● TASK INSTRUCTIONS: The line with "How do I perform: Click" and each line following it, up to the final line of the data, should be set down exactly; pictures stay out.

● TASK INPUT:
▬▬▬

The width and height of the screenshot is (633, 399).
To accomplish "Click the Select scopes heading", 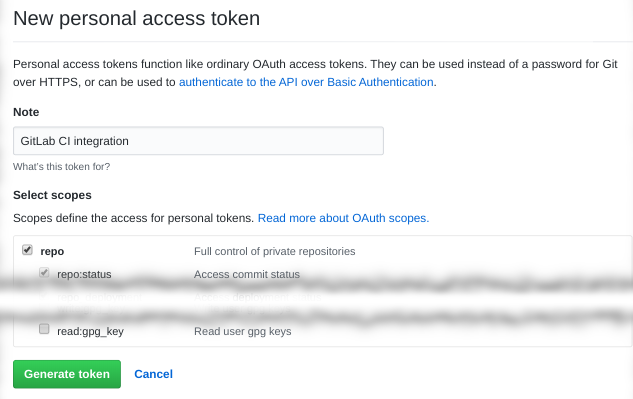I will (52, 195).
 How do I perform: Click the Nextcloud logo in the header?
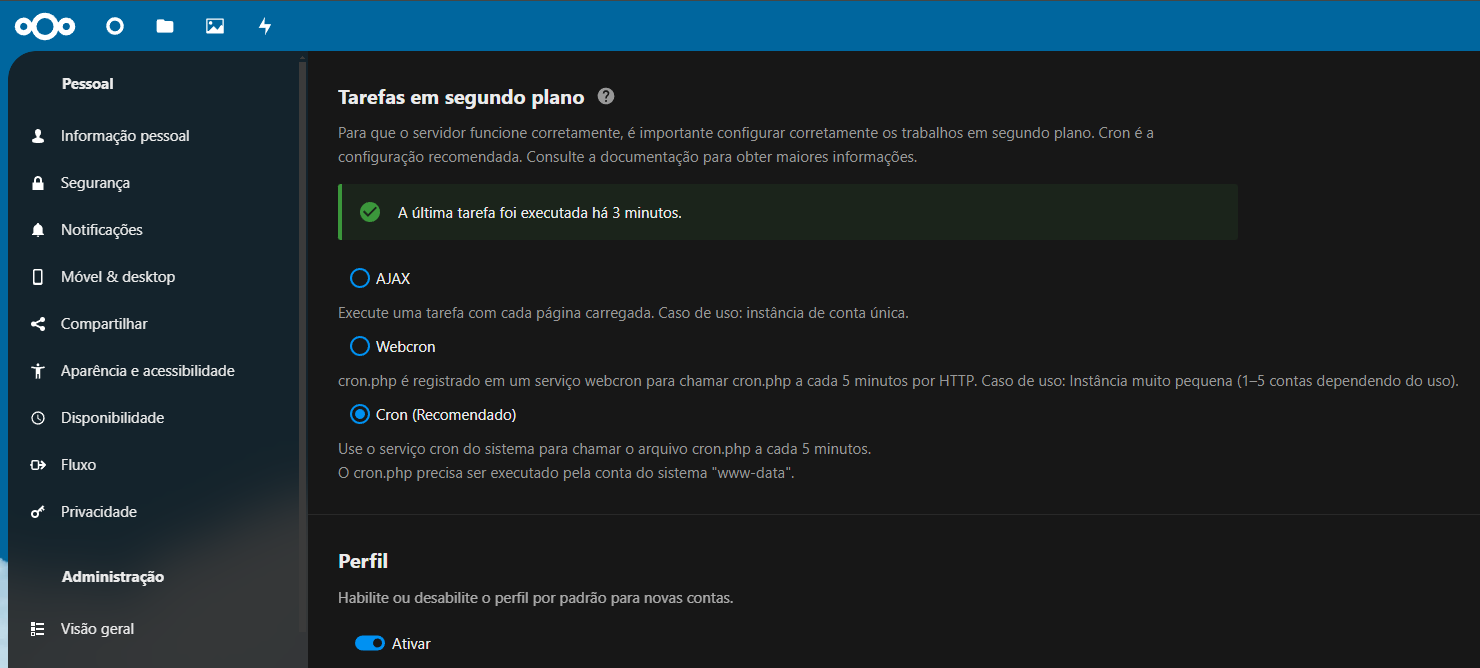point(46,26)
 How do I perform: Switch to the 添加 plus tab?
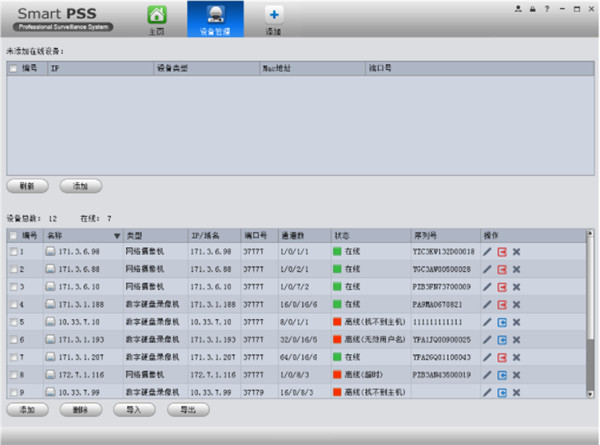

▬▬▬

● OUTPUT FOR THIS EXERCISE:
 How do I perform: Click the Nextcloud logo in the header?
point(46,26)
 How do I perform: Switch to the 添加 plus tab?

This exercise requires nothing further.